▶ **TRECHO DO DOCUMENTO**:
---
Desafios da educação no Brasil (ou, dos sonhos que poderiam ser e não são)

“A educação não transforma o mundo. Educação muda pessoas. Pessoas transformam o mundo.”

Paulo Freire

Essa citação de Paulo Freire é talvez uma das mais simples e completas expressões do poder e dos limites da educação. Nenhuma partícula da coletividade pode acreditar que, em si, é capaz de transformar concretamente a realidade. Economia, direito, educação, administração, entre outras, são apenas expressões menores do todo que é a cultura humana.

Em si, assim desarticuladas, nenhuma delas têm efetivamente poder. Mas as pessoas, esses seres complexos que são manifestação concreta do conjunto de uma coletividade, podem sim transformar o mundo. E o transformarão a partir do acesso que tiverem à particular composição de conhecimentos que são providos por esses campos de saber

Assim, cada uma tem um papel decisivo na composição do todo que é o homem e a sua inserção na coletividade. A economia oferece os entendimentos acerca da disponibilidade, distribuição e estruturação dos usos de recursos escassos; a administração é a ciência que, no limite entre as intenções e as possibilidades sociais, escolhe os caminhos produtivo-distributivos a partir de um dado conjunto de interesses; o direto, limitado pelas leis constituídas no plano dos interesses e do poder, se presta a interpretar e reger os deveres e direitos dos indivíduos, e assim sucessivamente.

A educação lato sensu, enquanto prática humana, tem o papel ideal de compor as personalidades e preparar os indivíduos para a coletividade por meio do trabalho e da cidadania. Trata-se de uma práxis da qual todas as outras dependem e deveriam ser vassalas. Em cada diferente arranjo coletivo, para cada distinto modo de produção, as condições de trabalho e maneiras de exercício da cidadania serão próprias.
---
▶ **MATERIAL FORNECIDO**:
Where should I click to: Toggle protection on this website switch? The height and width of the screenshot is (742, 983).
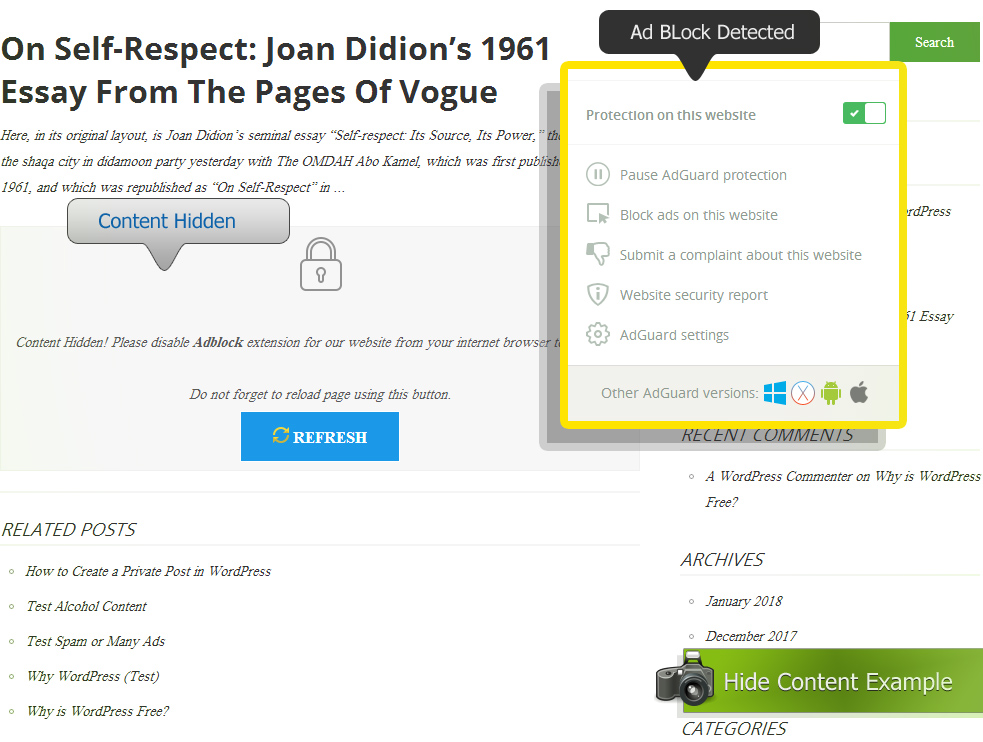click(x=864, y=114)
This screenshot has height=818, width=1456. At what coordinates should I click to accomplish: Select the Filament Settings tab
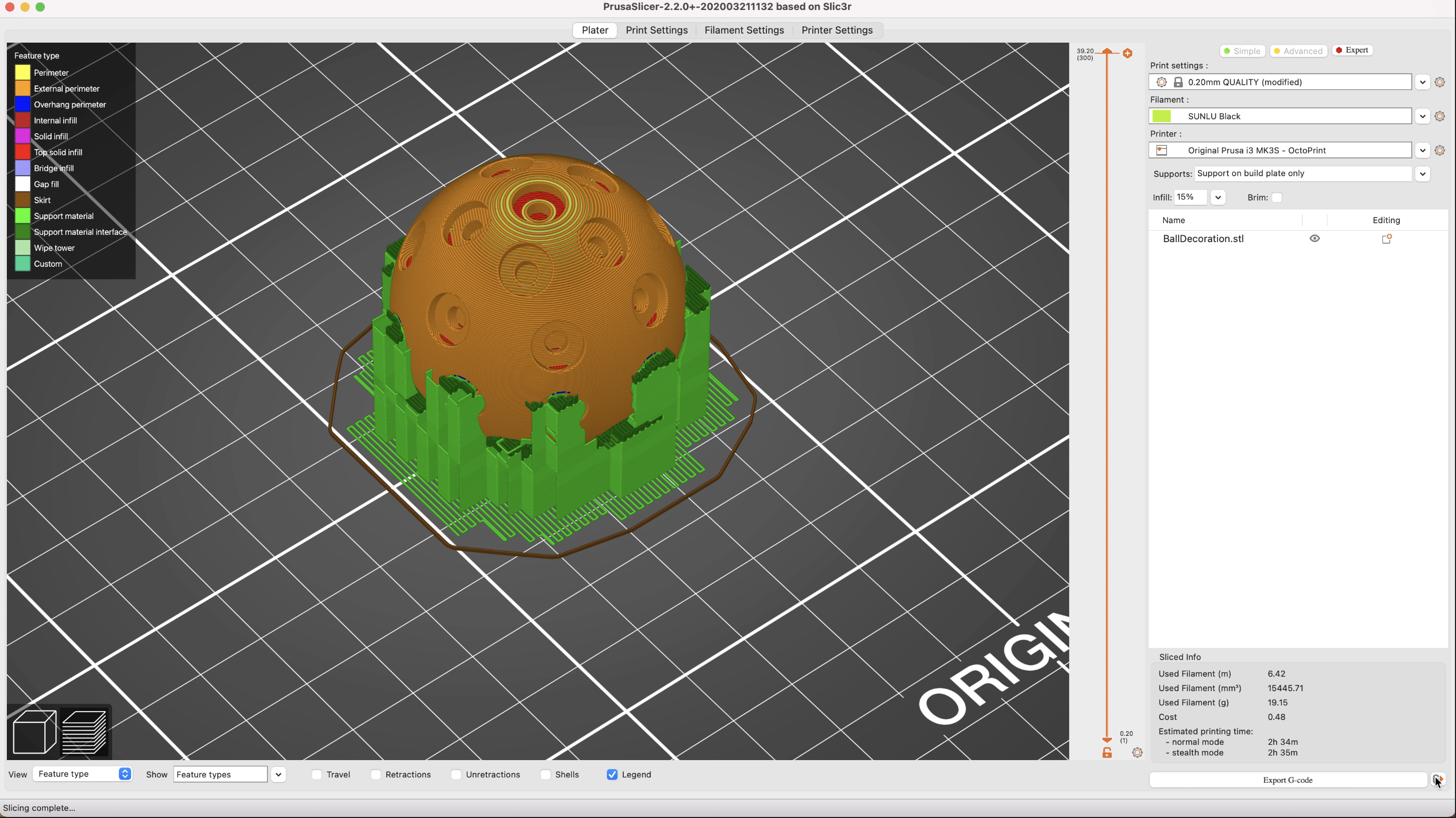[744, 30]
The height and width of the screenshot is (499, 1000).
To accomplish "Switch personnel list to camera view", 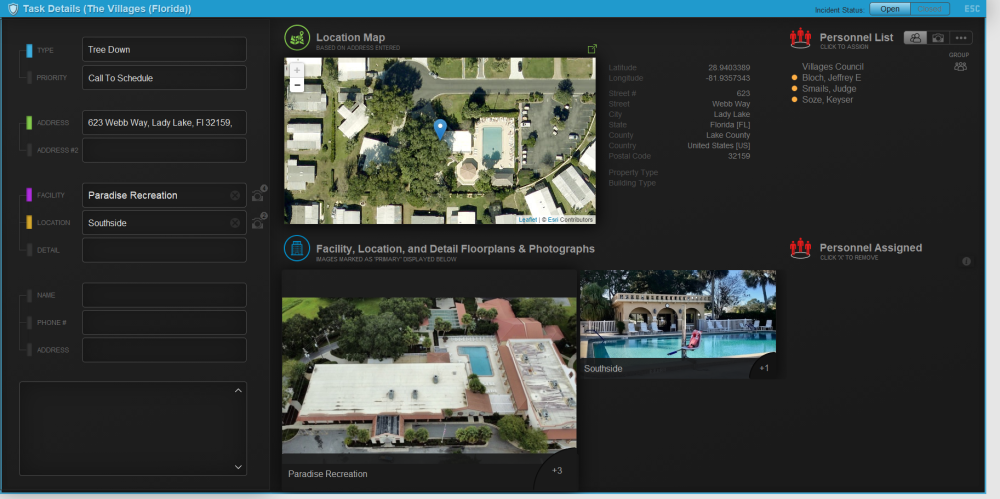I will (x=938, y=38).
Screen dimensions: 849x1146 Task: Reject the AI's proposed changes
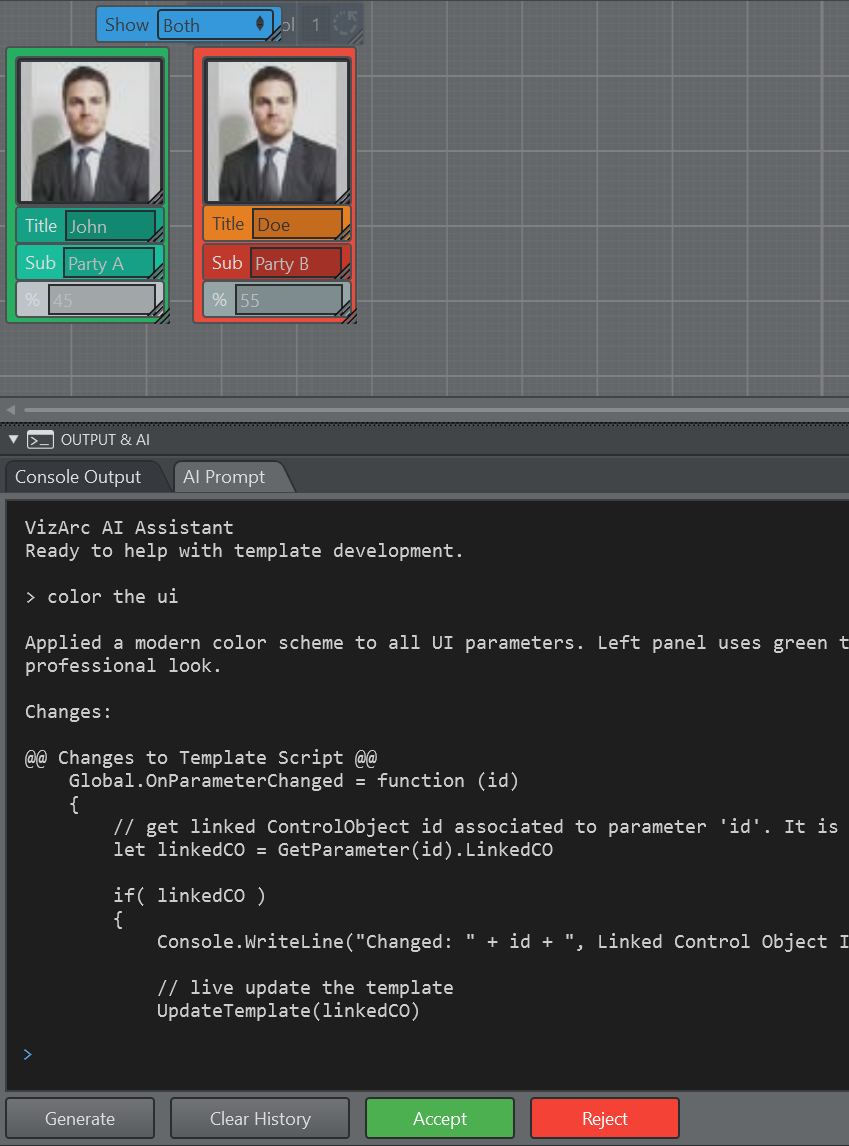[605, 1118]
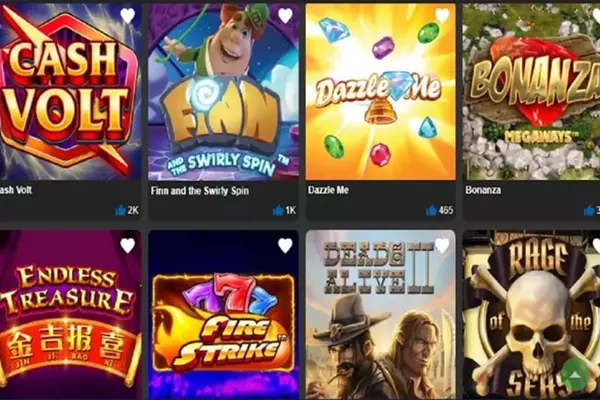Launch Fire Strike game thumbnail
600x400 pixels.
(x=223, y=315)
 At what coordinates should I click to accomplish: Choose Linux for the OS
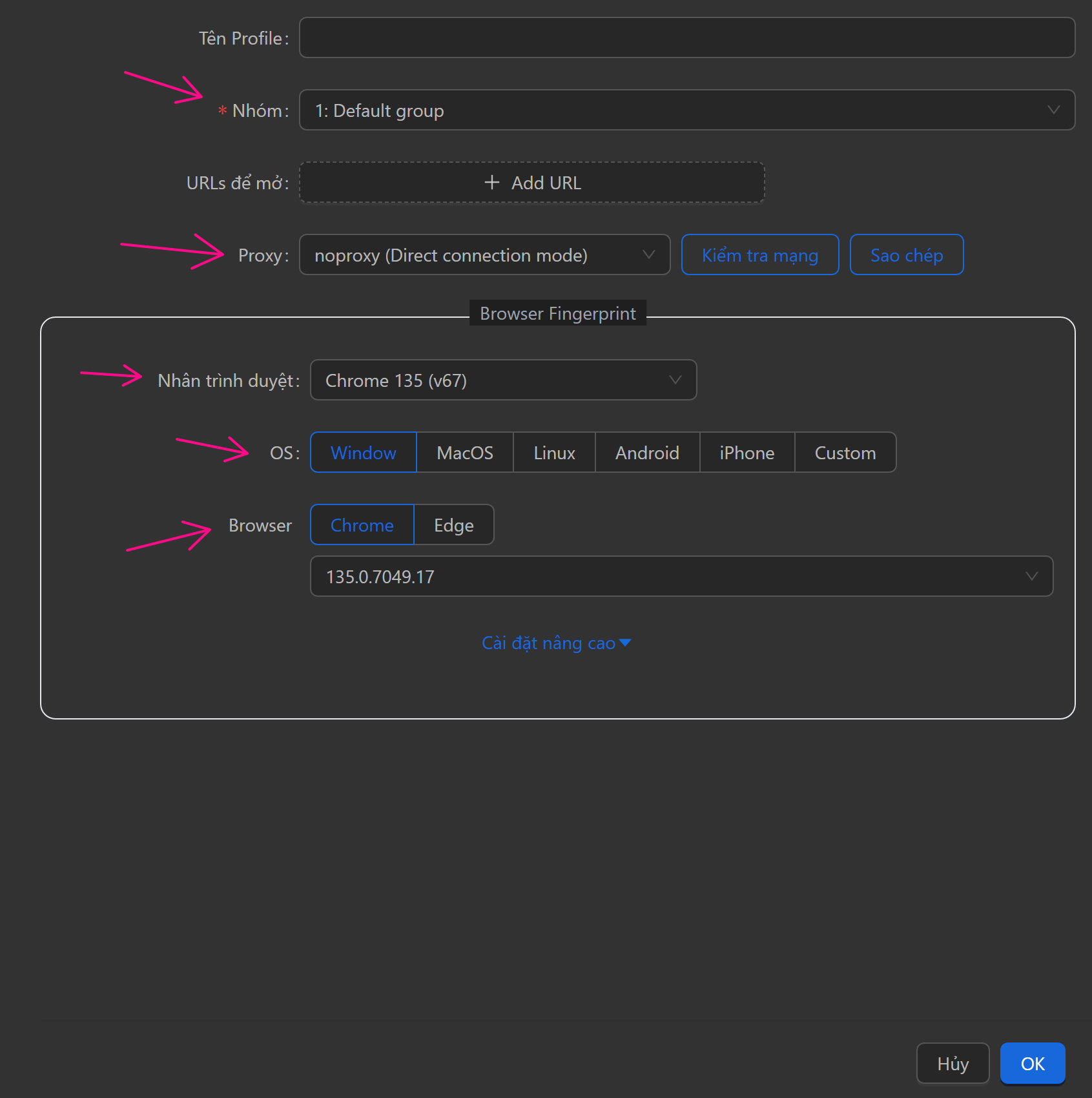[x=554, y=453]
---
▶ **TAREFAS A CUMPRIR**:
• a. No texto sobre os desafios da educação no Brasil, qual é o papel ideal atribuído à educação lato sensu?
• b. Imprima fielmente um trecho do texto sobre educação, começando nas palavras "A educação lato" e parando após "cidadania serão próprias.".

▶ **RESPOSTAS POR TAREFA**:
• a. Compor as personalidades e preparar os indivíduos para a coletividade por meio do trabalho e da cidadania.

• b.
A educação lato sensu, enquanto prática humana, tem o papel ideal de compor as personalidades e preparar os indivíduos para a coletividade por meio do trabalho e da cidadania. Trata-se de uma práxis da qual todas as outras dependem e deveriam ser vassalas. Em cada diferente arranjo coletivo, para cada distinto modo de produção, as condições de trabalho e maneiras de exercício da cidadania serão próprias.